▸ **SHORT PROBLEM**
In the restricted stock unit agreement excerpt, what date is defined as the Final Vesting Date?

====== EXCERPT PROVIDED ======

WHEREAS, a grant of Restricted Stock Units to the Grantee has been duly authorized by a resolution of the Committee as effective on December 31, 2023 (the “Date of Grant”).

NOW, THEREFORE, pursuant to the Plan, the Company hereby memorializes a grant to the Grantee, as of the Date of Grant, pursuant to this Time Based Restricted Stock Unit Agreement (this “Agreement”) of [[SHARESGRANTED]] time based Restricted Stock Units (the “TBRSUs”).

1.
Vesting of Restricted Stock Units. Except as otherwise provided in Section 2, the TBRSUs will become non-forfeitable over the period running through January 5, 2027 (the “Final Vesting Date”), with approximately one-third (1/3) of the TBRSUs becoming non-forfeitable on each of (a) January 5, 2025, (b) January 5, 2026, and (c) January 5, 2027, subject to the Grantee having remained in the continuous employ of the Company and/or Subsidiary until such date.
2.
Continuous Employment; Early Termination of Employment.
(a)
Continuous Employment. For purposes of this Agreement, the Grantee’s employment with the Company or Subsidiary will be deemed to have ceased as of the last day worked. In the case of a Grantee having received short term disability benefits, employment will be deemed to have ceased on the last day for which such short term benefits are paid, unless the Grantee immediately returns to active employment. For the purposes of this Agreement, the continuous employment of the Grantee with the Company or a Subsidiary will not be deemed to have been interrupted, and the Grantee will not be deemed to have ceased to be an employee of the Company or a Subsidiary, by reason of (i) the termination of his employment by the Company or a Subsidiary and immediate rehire by the Company (if the Company was not the original employer) or by another Subsidiary or (ii) an approved leave of absence.

====== DATA SECTION ======

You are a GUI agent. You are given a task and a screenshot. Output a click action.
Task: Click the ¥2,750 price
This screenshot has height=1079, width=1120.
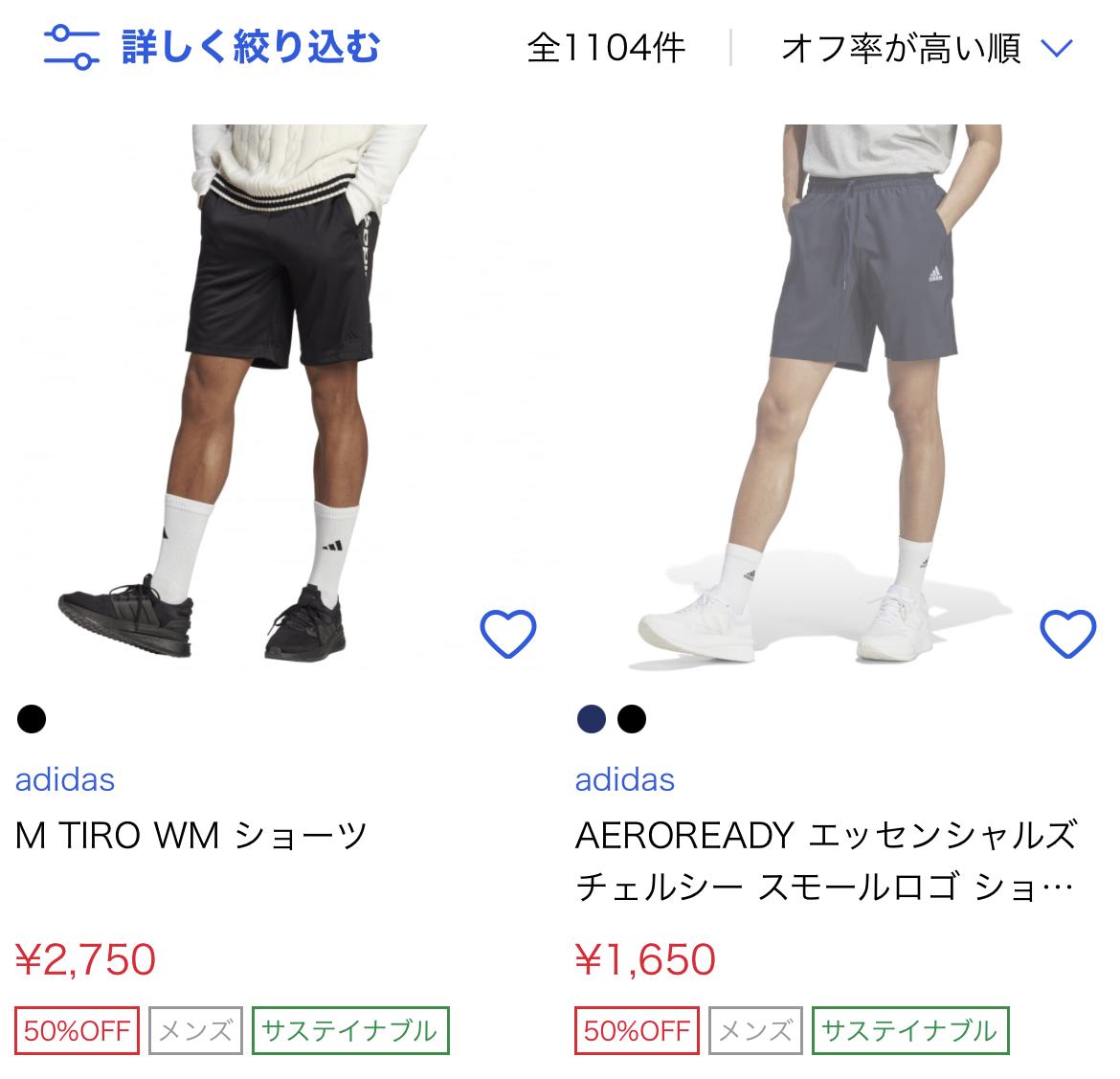[x=86, y=959]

======

▸ **EXERCISE RESPONSE**
January 5, 2027.